**EXTRACT TO READ**
_ _ _ _ _ _ _

Thus, embodiments of the invention may improve the technology of camera surveillance by enabling detection of regions of interest on an image captured by a moveable camera after the camera changes its viewpoint. Specifically, generating a transformation (e.g., a homography) between the panorama and the captured image and applying the transformation to a mask identifying a region of interest to produce, obtain or get the location of the region of interest in the captured image is relatively simple and requires lower computational power in comparison to prior art methods, while providing improved accuracy. Embodiments of the invention may be applicable even if there is no access to the PTZ location values of the camera, and in various lighting and weather conditions.


Reference is now made to FIG. 1, which schematically illustrates a system 100 for locating a region of interest on an image captured by a camera 180, according to some embodiments of the invention. According to one embodiment of the invention, system 100 may include camera 180 that may be or may include a security, surveillance or traffic camera that is connected to control server 130 over networks 140. Camera 180 may be movable, which in the context of the present application relates to a camera that is anchored or mounted to a single location, but can move intentionally or unintentionally while anchored, e.g., rotate, pan zoom in or zoom out intentionally, in the case of a PTZ enabled camera, and/or move unintentionally, for example due to wind gusts. Camera 180 may capture images of its surroundings, e.g., a real-world scene, including, for example, a road, way, path or route 120. A vehicle 110 moving along road 120, may also be captured by camera 180, depending on the location of vehicle 110 in relation to the field of view (FOV) of camera 180. As used herein, the FOV of camera 180 may refer to the area or angle that camera 180 can capture at a given moment, and the viewpoint may refer to the position of camera 180 when capturing an image, e.g., a certain viewpoint of camera 180 may provide an associated FOV, and changing the viewpoint of camera 180 may change the FOV. The total FOV may refer to the total area or angle that camera 180 can capture, when fully utilizing the range of motion and zoom options of camera 180. For example, in a first viewpoint (e.g., a first TPZ setting), camera 180 may have a first FOV 160 including a first part of road 120, and in a second viewpoint (e.g., in a second TPZ setting), camera 180 may have a second FOV 164 including a second part of road 120 as well as vehicle 110. Camera 180 may provide a video stream including the captured images to control server 130 over network 140. While only one camera 180 is depicted in FIG. 1, this is for demonstration purposes only, and system 100 may support any number of, e.g. tens, hundreds or more, cameras.

_ _ _ _ _ _ _

**MATERIAL SHOWN**
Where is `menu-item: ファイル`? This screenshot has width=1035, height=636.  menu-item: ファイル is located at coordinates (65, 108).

_ _ _ _ _ _ _

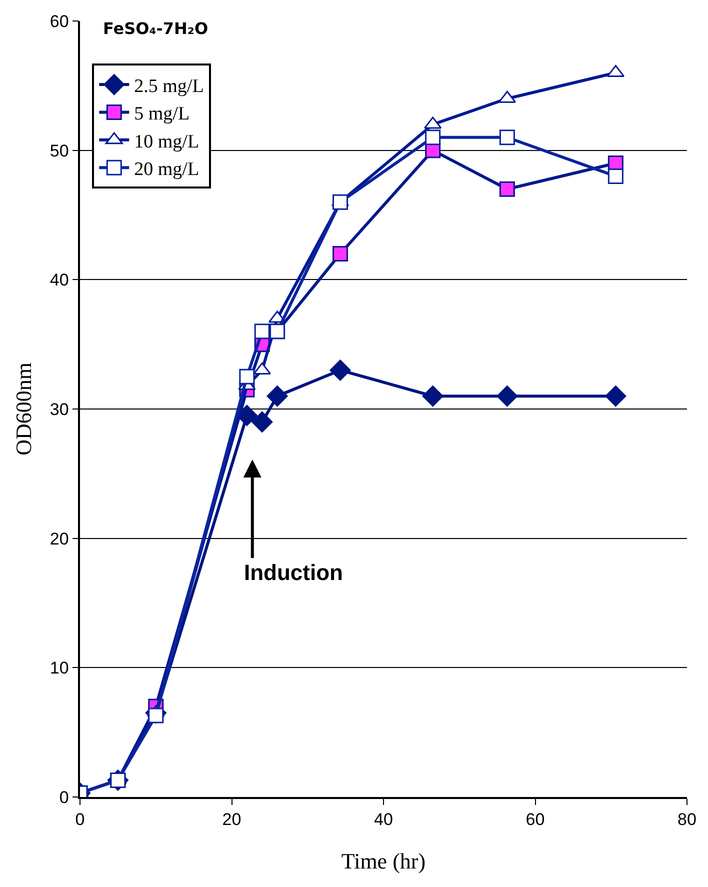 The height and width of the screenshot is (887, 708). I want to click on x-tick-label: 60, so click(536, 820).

_ _ _ _ _ _ _

**SET OF TASKS**
A: Rewrite the paragraph beginning "Thus, embodiments of the invention" from the excerpt on camera surveillance as a short bulleted list that keeps its main facts.
B: List every item in the camera surveillance excerpt that is given a reference number in FIG. 1, together with its number.
C: According to the excerpt on camera surveillance, what is given as an example of something that can move camera 180 unintentionally?
The records are unrelated to the excerpt on camera surveillance.

**LIST OF SOLUTIONS**
A:
- Embodiments can detect regions of interest in an image from a movable camera after the camera changes its viewpoint.
- A transformation, such as a homography, is generated between the panorama and the captured image.
- This transformation is applied to a mask of the region of interest to locate that region in the captured image.
- The approach is relatively simple, needs less computing power than prior art methods and is more accurate.
- It works without access to the camera's PTZ location values and in various lighting and weather conditions.

B:
- System 100
- Vehicle 110
- Road 120
- Control server 130
- Network 140
- First FOV 160
- Second FOV 164
- Camera 180

C: Wind gusts.